**WHAT THE EXERCISE ASKS**: Format the items from the line containing "Check the box for row 10" through the end of the items as a two-column CSV with the columns instruction and action. Write one row per item, with the item's text under instruction and its answer under action, each in a single quoted field with line breaks replaced by spaces.
____________
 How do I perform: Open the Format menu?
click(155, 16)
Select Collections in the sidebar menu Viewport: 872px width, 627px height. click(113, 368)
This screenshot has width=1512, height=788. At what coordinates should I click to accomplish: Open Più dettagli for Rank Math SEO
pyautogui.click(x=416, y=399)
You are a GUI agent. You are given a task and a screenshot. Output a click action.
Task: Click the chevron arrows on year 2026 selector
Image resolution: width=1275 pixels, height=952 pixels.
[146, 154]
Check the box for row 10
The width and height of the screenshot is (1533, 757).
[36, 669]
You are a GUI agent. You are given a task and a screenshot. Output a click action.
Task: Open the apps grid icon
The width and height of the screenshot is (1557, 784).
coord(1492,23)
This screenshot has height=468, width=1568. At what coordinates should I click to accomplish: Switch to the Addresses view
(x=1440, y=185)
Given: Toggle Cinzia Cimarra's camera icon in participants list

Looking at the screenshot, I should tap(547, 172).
____________
**THE SOLUTION**:
instruction,action
"Check the box for row 10 The width and height of the screenshot is (1533, 757).","[36, 669]"
"You are a GUI agent. You are given a task and a screenshot. Output a click action. Task: Open the apps grid icon The width and height of the screenshot is (1557, 784).","coord(1492,23)"
"This screenshot has height=468, width=1568. At what coordinates should I click to accomplish: Switch to the Addresses view","(x=1440, y=185)"
"Given: Toggle Cinzia Cimarra's camera icon in participants list","Looking at the screenshot, I should tap(547, 172)."